Reproduce all of the material below word for word, keeping every line as it appears.
::: Information given
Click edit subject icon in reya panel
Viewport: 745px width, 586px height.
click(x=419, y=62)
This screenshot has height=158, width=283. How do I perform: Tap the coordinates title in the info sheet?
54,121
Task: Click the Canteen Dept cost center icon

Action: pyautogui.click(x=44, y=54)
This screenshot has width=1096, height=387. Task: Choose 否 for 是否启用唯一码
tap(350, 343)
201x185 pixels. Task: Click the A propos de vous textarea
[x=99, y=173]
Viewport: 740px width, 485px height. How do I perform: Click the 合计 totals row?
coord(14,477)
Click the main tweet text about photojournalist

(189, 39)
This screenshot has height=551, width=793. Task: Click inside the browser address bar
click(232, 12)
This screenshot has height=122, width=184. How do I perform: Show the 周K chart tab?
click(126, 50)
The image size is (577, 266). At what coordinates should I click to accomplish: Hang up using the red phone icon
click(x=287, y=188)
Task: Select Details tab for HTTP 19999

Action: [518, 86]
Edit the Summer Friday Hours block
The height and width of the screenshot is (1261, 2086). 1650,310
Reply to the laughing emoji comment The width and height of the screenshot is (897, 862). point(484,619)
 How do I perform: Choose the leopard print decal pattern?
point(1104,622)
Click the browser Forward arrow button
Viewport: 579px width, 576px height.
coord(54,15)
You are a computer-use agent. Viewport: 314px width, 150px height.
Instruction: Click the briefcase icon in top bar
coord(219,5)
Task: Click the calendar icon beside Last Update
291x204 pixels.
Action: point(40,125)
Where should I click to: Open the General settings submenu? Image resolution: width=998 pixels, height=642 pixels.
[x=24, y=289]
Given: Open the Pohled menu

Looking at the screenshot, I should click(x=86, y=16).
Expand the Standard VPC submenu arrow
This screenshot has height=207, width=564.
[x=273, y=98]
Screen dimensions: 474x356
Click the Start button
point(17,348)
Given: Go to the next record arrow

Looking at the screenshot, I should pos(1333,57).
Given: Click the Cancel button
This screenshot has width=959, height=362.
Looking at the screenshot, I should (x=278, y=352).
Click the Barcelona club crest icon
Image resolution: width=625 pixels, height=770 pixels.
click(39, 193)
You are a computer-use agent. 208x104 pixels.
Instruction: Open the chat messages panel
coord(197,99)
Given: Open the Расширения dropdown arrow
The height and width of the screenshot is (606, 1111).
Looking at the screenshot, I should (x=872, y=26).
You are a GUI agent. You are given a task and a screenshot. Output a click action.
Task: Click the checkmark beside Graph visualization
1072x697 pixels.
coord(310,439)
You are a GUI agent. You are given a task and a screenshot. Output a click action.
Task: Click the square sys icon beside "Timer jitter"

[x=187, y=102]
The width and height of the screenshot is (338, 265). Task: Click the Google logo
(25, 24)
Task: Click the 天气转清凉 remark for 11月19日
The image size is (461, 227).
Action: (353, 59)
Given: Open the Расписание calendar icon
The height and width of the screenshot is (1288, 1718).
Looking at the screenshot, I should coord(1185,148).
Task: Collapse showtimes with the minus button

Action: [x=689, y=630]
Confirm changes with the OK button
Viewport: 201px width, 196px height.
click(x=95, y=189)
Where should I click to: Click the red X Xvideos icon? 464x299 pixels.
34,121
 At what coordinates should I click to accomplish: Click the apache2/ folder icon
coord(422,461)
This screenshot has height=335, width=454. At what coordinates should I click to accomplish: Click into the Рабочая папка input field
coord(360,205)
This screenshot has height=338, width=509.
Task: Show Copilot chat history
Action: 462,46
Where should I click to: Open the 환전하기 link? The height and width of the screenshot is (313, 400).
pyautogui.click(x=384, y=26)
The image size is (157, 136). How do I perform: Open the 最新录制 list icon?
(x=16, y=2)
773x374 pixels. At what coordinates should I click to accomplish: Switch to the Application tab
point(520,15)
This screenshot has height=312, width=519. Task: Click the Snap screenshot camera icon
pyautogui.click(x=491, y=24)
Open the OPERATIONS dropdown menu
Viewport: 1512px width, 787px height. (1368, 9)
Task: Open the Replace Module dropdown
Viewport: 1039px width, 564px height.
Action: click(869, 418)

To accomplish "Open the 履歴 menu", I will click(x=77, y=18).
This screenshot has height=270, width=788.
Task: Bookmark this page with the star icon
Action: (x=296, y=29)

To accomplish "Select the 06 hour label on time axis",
::::::
§ Task response
Click edit subject icon in reya panel
Viewport: 745px width, 586px height.
click(x=419, y=62)
This screenshot has height=158, width=283. How do I perform: Tap the coordinates title in the info sheet?
54,121
Task: Click the Canteen Dept cost center icon

Action: pyautogui.click(x=44, y=54)
This screenshot has width=1096, height=387. Task: Choose 否 for 是否启用唯一码
tap(350, 343)
201x185 pixels. Task: Click the A propos de vous textarea
[x=99, y=173]
Viewport: 740px width, 485px height. How do I perform: Click the 合计 totals row?
coord(14,477)
Click the main tweet text about photojournalist

(189, 39)
This screenshot has height=551, width=793. Task: Click inside the browser address bar
click(232, 12)
This screenshot has height=122, width=184. How do I perform: Show the 周K chart tab?
click(126, 50)
The image size is (577, 266). At what coordinates should I click to accomplish: Hang up using the red phone icon
click(x=287, y=188)
Task: Select Details tab for HTTP 19999

Action: [518, 86]
Edit the Summer Friday Hours block
The height and width of the screenshot is (1261, 2086). 1650,310
Reply to the laughing emoji comment The width and height of the screenshot is (897, 862). point(484,619)
 How do I perform: Choose the leopard print decal pattern?
point(1104,622)
Click the browser Forward arrow button
Viewport: 579px width, 576px height.
coord(54,15)
You are a computer-use agent. Viewport: 314px width, 150px height.
Instruction: Click the briefcase icon in top bar
coord(219,5)
Task: Click the calendar icon beside Last Update
291x204 pixels.
Action: point(40,125)
Where should I click to: Open the General settings submenu? Image resolution: width=998 pixels, height=642 pixels.
[x=24, y=289]
Given: Open the Pohled menu

Looking at the screenshot, I should click(x=86, y=16).
Expand the Standard VPC submenu arrow
This screenshot has height=207, width=564.
[x=273, y=98]
Screen dimensions: 474x356
Click the Start button
point(17,348)
Given: Go to the next record arrow

Looking at the screenshot, I should pos(1333,57).
Given: Click the Cancel button
This screenshot has width=959, height=362.
Looking at the screenshot, I should (x=278, y=352).
Click the Barcelona club crest icon
Image resolution: width=625 pixels, height=770 pixels.
click(39, 193)
You are a computer-use agent. 208x104 pixels.
Instruction: Open the chat messages panel
coord(197,99)
Given: Open the Расширения dropdown arrow
The height and width of the screenshot is (606, 1111).
Looking at the screenshot, I should (x=872, y=26).
You are a GUI agent. You are given a task and a screenshot. Output a click action.
Task: Click the checkmark beside Graph visualization
1072x697 pixels.
coord(310,439)
You are a GUI agent. You are given a task and a screenshot. Output a click action.
Task: Click the square sys icon beside "Timer jitter"

[x=187, y=102]
The width and height of the screenshot is (338, 265). Task: Click the Google logo
(25, 24)
Task: Click the 天气转清凉 remark for 11月19日
The image size is (461, 227).
Action: (353, 59)
Given: Open the Расписание calendar icon
The height and width of the screenshot is (1288, 1718).
Looking at the screenshot, I should coord(1185,148).
Task: Collapse showtimes with the minus button

Action: [x=689, y=630]
Confirm changes with the OK button
Viewport: 201px width, 196px height.
click(x=95, y=189)
Where should I click to: Click the red X Xvideos icon? 464x299 pixels.
34,121
 At what coordinates should I click to accomplish: Click the apache2/ folder icon
coord(422,461)
This screenshot has height=335, width=454. At what coordinates should I click to accomplish: Click into the Рабочая папка input field
coord(360,205)
This screenshot has height=338, width=509.
Task: Show Copilot chat history
Action: 462,46
Where should I click to: Open the 환전하기 link? The height and width of the screenshot is (313, 400).
pyautogui.click(x=384, y=26)
The image size is (157, 136). How do I perform: Open the 最新录制 list icon?
(x=16, y=2)
773x374 pixels. At what coordinates should I click to accomplish: Switch to the Application tab
point(520,15)
This screenshot has height=312, width=519. Task: Click the Snap screenshot camera icon
pyautogui.click(x=491, y=24)
Open the OPERATIONS dropdown menu
Viewport: 1512px width, 787px height. (1368, 9)
Task: Open the Replace Module dropdown
Viewport: 1039px width, 564px height.
Action: click(869, 418)

To accomplish "Open the 履歴 menu", I will click(x=77, y=18).
This screenshot has height=270, width=788.
Task: Bookmark this page with the star icon
Action: (x=296, y=29)

To accomplish "Select the 06 hour label on time axis",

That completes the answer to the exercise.